Collected data entries
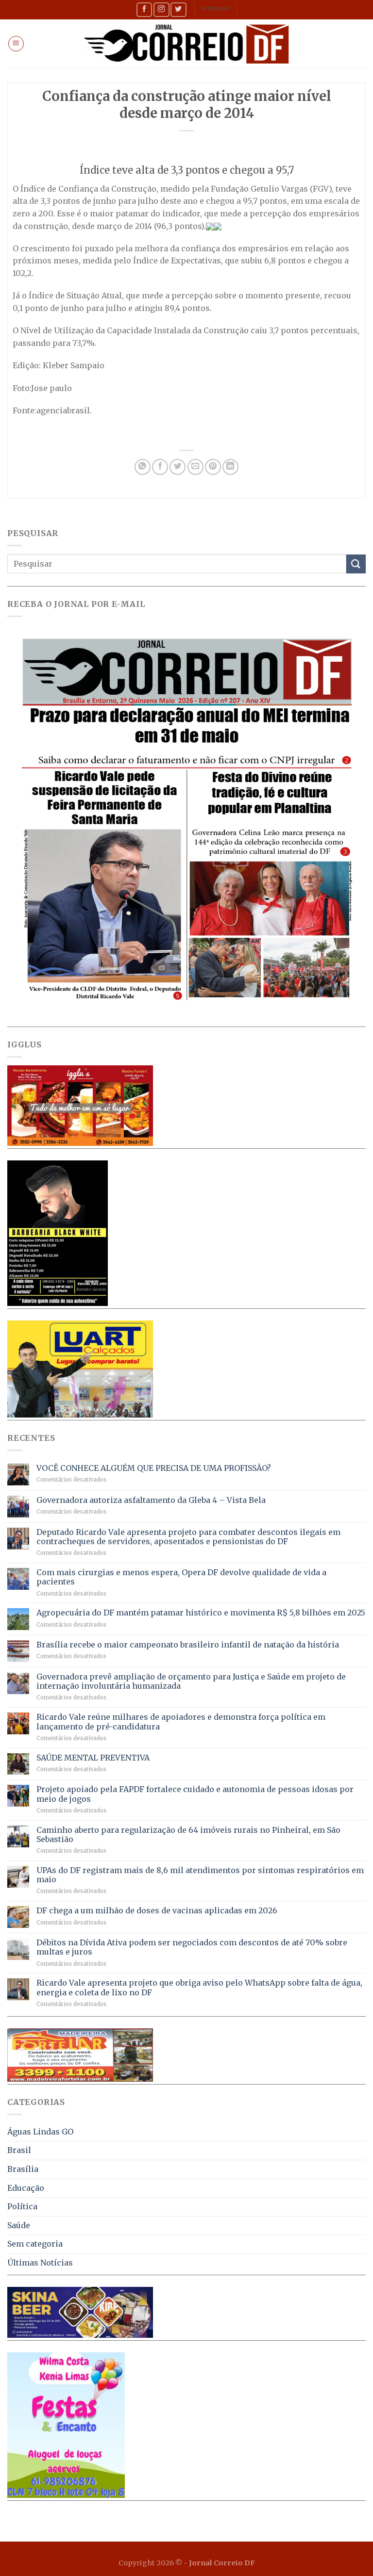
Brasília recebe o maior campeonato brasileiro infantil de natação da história (187, 1644)
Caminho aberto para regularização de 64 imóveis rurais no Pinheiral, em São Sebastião (188, 1835)
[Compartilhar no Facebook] (160, 467)
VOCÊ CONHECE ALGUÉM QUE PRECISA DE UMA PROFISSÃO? (153, 1468)
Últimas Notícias (40, 2262)
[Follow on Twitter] (178, 9)
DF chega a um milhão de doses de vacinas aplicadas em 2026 (156, 1910)
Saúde (18, 2225)
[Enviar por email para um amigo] (195, 467)
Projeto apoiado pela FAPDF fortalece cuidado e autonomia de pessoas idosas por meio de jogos (195, 1794)
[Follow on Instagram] (161, 9)
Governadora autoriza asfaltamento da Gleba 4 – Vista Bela (151, 1500)
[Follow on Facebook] (144, 9)
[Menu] (16, 43)
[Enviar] (356, 563)
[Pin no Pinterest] (213, 467)
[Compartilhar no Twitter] (178, 467)
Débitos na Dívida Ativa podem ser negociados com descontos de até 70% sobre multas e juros (191, 1947)
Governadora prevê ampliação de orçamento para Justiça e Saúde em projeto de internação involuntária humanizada (191, 1681)
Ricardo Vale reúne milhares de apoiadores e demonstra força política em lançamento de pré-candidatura (180, 1721)
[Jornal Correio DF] (186, 43)
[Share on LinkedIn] (230, 467)
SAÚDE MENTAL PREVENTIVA (93, 1757)
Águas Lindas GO (40, 2131)
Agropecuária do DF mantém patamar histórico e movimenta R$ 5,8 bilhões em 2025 (200, 1612)
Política (22, 2206)
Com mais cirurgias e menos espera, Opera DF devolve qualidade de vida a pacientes (181, 1577)
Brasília (22, 2169)
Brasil (19, 2150)
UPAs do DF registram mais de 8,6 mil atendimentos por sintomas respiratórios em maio (200, 1875)
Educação (25, 2188)
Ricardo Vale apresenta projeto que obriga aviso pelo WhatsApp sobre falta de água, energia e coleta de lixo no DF (199, 1987)
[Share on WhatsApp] (143, 467)
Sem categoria (35, 2244)
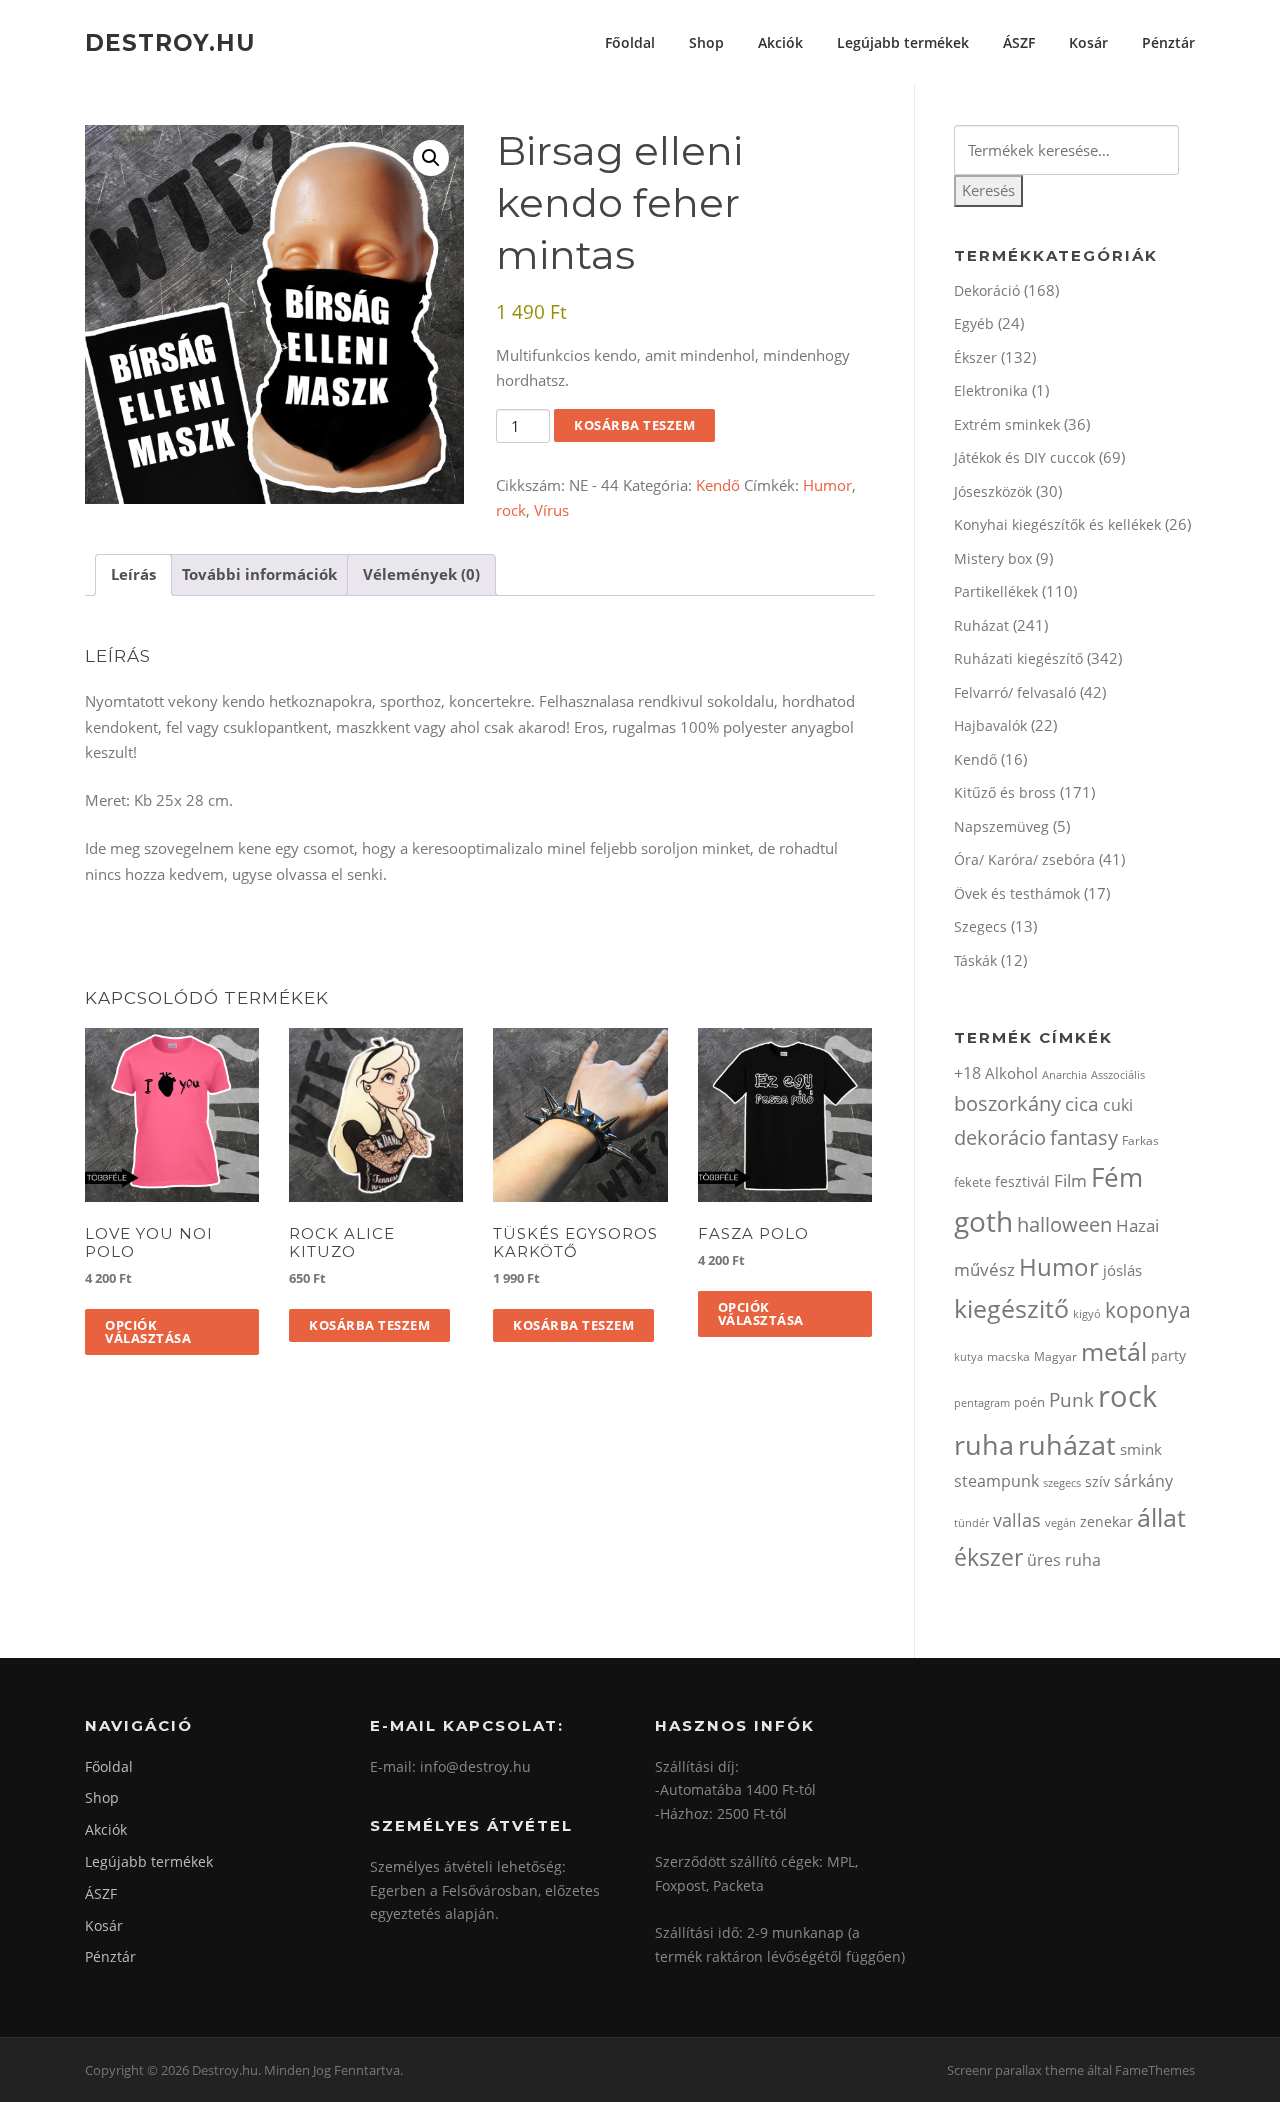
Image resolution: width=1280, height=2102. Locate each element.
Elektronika (991, 390)
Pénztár (1168, 42)
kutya (968, 1356)
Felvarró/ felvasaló (1015, 692)
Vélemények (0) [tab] (421, 574)
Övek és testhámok (1017, 893)
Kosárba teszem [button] (369, 1325)
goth (983, 1221)
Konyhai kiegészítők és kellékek (1057, 524)
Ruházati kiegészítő (1018, 658)
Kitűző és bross (1005, 792)
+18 (967, 1073)
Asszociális (1118, 1074)
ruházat (1067, 1444)
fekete (972, 1182)
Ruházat (981, 625)
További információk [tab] (259, 574)
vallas (1017, 1520)
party (1168, 1355)
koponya (1148, 1309)
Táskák (975, 960)
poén (1029, 1402)
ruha (984, 1444)
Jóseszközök (993, 491)
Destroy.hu (170, 42)
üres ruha (1064, 1560)
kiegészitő (1011, 1308)
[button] (431, 158)
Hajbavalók (990, 725)
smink (1141, 1449)
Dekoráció (987, 290)
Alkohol (1011, 1073)
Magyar (1055, 1356)
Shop (706, 42)
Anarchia (1064, 1074)
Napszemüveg (1001, 826)
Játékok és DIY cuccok (1024, 457)
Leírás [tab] (133, 574)
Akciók (780, 42)
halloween (1064, 1224)
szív (1097, 1481)
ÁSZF (1019, 42)
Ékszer (975, 357)
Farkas (1140, 1140)
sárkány (1143, 1481)
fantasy (1084, 1137)
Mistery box (993, 558)
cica (1082, 1103)
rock (511, 510)
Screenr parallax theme (1015, 2070)
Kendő (718, 485)
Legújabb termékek (903, 42)
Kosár (1088, 42)
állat (1161, 1517)
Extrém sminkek (1007, 424)
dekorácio (1000, 1137)
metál (1114, 1351)
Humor (827, 485)
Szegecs (980, 926)
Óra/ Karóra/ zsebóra (1024, 859)
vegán (1060, 1523)
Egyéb (974, 323)
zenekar (1106, 1521)
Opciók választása (148, 1331)
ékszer (988, 1557)
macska (1008, 1356)
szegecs (1062, 1482)
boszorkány (1007, 1103)
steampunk (996, 1481)
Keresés (988, 190)
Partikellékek (996, 591)
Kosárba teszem (634, 425)
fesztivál (1022, 1181)
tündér (971, 1522)
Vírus (551, 510)
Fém (1117, 1177)
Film (1070, 1180)
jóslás (1122, 1270)
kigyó (1087, 1313)
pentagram (982, 1402)
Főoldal (630, 42)
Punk (1071, 1399)
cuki (1118, 1105)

__Assignment__:
Copy out, exactly and alone, the lines of the entries above between the ones holding "Pénztár (1168, 42)" and "ruházat (1067, 1444)", inclusive.

__Written reply__:
Pénztár (1168, 42)
kutya (968, 1356)
Felvarró/ felvasaló (1015, 692)
Vélemények (0) [tab] (421, 574)
Övek és testhámok (1017, 893)
Kosárba teszem [button] (369, 1325)
goth (983, 1221)
Konyhai kiegészítők és kellékek (1057, 524)
Ruházati kiegészítő (1018, 658)
Kitűző és bross (1005, 792)
+18 (967, 1073)
Asszociális (1118, 1074)
ruházat (1067, 1444)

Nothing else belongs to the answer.